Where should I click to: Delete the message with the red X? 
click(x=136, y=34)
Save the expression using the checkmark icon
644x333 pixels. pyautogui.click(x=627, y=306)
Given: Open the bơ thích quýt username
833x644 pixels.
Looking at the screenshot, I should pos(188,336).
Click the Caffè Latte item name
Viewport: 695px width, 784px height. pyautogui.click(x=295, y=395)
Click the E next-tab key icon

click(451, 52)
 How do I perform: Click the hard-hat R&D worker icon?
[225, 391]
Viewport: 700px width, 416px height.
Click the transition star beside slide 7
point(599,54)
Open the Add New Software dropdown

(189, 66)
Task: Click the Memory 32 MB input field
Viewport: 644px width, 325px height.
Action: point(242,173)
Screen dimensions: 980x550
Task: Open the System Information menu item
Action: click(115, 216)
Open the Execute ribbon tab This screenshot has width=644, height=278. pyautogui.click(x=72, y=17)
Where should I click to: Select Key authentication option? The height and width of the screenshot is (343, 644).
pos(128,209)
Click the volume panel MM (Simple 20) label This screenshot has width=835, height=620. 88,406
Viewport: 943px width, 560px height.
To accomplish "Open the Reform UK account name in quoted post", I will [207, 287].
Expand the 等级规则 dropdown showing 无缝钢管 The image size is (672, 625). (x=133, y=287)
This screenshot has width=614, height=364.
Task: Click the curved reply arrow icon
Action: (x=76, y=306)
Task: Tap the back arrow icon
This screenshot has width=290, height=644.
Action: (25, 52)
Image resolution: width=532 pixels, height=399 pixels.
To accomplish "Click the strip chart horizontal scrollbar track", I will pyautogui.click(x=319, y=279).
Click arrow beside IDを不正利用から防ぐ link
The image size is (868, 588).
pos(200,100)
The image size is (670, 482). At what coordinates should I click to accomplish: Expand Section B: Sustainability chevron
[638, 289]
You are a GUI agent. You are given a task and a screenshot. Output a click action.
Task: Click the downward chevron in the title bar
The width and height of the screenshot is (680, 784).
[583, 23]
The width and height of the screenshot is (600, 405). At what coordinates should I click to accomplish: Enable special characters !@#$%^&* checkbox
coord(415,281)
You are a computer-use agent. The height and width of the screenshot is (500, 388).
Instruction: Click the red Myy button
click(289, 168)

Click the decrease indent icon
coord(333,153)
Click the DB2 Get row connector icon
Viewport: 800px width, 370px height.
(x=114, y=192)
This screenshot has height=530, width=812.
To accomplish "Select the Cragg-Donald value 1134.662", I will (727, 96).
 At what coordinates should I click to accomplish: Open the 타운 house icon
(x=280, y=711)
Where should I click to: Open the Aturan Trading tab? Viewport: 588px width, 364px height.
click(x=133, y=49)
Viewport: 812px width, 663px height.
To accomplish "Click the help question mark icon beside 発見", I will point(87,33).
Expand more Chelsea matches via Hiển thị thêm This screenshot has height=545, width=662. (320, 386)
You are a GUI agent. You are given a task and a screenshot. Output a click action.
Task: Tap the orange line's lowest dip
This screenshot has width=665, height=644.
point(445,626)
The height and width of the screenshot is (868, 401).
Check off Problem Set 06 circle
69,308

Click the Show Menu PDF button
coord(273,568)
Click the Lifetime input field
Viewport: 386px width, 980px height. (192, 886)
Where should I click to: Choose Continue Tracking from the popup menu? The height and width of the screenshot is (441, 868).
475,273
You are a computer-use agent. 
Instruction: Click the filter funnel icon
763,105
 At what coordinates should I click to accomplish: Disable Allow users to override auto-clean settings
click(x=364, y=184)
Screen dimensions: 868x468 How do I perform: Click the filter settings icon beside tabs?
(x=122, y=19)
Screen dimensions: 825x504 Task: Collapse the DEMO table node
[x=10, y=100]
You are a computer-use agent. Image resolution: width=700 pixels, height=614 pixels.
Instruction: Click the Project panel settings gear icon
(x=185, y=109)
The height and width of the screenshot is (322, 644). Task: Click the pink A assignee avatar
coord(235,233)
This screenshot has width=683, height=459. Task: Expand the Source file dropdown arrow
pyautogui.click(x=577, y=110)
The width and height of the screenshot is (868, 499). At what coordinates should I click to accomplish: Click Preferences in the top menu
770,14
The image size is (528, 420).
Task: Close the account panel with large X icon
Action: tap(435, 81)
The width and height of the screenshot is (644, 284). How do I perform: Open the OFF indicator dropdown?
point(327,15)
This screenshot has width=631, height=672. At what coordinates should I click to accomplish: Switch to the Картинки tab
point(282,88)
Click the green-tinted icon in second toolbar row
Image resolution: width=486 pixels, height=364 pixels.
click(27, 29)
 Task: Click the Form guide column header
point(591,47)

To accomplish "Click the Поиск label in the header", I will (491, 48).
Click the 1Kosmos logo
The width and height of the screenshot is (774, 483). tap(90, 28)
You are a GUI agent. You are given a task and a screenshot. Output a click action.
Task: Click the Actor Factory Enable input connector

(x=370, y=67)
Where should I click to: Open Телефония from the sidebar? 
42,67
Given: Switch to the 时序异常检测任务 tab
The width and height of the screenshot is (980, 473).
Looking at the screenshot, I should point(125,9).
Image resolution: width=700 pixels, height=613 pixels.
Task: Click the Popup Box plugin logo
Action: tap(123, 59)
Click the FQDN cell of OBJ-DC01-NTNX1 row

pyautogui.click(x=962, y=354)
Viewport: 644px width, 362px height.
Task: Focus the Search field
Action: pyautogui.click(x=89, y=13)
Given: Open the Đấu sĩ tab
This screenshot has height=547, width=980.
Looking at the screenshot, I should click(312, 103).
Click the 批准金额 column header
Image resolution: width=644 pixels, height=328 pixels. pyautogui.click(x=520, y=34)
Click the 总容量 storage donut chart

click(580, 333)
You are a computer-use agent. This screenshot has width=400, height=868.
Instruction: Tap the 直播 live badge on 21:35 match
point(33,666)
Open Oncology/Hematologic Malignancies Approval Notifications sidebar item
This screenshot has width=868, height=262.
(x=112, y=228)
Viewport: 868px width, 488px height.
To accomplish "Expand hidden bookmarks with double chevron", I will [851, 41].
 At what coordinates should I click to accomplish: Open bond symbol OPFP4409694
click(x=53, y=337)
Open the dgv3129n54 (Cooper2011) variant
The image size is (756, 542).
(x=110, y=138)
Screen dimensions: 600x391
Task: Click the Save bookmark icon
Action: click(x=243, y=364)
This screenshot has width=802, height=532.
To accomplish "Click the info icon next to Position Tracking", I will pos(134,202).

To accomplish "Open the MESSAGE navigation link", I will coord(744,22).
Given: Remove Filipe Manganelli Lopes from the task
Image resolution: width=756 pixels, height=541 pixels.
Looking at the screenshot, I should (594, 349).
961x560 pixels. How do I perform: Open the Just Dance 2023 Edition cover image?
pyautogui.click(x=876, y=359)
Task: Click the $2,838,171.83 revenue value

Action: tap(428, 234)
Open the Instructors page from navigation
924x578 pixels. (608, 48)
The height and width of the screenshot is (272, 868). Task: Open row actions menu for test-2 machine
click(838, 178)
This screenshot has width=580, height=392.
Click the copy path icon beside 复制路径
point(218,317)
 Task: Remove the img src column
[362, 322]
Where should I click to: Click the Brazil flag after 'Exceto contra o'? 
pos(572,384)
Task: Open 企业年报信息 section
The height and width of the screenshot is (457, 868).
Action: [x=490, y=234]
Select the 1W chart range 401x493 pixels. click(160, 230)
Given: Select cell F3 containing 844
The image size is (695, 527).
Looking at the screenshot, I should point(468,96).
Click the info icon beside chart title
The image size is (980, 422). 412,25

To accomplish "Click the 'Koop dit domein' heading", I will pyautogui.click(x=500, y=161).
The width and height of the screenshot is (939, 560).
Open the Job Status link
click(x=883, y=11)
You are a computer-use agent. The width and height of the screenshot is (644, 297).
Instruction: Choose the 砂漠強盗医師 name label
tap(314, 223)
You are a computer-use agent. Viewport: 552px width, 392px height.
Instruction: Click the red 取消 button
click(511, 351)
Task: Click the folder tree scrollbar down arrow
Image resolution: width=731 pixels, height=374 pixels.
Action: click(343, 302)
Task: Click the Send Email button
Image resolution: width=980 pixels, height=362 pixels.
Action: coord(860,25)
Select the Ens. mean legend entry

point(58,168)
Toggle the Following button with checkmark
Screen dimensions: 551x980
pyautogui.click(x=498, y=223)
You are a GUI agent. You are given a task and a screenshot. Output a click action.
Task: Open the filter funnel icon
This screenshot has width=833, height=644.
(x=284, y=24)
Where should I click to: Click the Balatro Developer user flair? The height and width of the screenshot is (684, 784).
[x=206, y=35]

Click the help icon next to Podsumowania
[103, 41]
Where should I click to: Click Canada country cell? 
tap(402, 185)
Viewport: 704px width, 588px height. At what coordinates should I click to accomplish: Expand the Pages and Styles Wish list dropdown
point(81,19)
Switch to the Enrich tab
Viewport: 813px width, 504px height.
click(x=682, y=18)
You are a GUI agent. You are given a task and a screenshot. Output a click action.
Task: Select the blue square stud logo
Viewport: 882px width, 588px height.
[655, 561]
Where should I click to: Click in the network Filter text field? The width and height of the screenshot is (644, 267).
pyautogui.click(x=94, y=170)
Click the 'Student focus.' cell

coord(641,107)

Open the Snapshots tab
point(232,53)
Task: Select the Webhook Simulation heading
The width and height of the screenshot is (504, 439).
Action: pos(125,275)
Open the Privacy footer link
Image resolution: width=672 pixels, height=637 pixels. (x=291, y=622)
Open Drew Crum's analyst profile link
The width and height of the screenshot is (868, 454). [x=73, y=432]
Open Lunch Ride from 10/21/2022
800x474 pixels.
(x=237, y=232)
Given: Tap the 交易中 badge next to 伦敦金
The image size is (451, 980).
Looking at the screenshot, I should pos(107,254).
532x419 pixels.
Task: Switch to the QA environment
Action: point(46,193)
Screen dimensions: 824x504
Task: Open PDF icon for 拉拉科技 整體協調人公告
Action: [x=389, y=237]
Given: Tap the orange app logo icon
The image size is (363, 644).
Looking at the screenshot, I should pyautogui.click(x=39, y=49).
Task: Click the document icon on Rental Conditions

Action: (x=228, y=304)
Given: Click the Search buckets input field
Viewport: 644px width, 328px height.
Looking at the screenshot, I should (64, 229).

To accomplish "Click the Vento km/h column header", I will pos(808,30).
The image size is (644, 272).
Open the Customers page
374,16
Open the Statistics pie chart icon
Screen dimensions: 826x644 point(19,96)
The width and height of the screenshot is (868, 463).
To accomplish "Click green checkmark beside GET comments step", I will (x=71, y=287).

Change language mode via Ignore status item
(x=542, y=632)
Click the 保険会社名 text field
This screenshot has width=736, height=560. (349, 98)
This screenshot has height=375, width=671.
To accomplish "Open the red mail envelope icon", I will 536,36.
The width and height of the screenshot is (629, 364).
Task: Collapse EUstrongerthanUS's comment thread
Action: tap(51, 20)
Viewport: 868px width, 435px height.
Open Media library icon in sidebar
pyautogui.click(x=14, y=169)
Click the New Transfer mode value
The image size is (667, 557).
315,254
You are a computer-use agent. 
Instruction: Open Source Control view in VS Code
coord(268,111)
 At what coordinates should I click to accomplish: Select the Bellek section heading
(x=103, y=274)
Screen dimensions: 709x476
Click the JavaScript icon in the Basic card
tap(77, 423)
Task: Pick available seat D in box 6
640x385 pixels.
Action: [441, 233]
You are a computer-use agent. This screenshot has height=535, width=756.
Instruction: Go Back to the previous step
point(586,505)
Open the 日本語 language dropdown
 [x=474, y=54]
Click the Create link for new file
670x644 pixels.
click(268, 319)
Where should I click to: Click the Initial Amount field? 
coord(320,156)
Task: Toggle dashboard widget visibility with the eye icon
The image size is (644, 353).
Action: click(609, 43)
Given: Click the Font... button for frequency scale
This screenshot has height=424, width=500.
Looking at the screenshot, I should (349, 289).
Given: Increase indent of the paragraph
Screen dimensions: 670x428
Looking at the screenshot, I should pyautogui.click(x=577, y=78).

----------------

_Task brief_
Above are entries; state the number of lines among them that contain "computer", and nothing else.

_Written answer_
8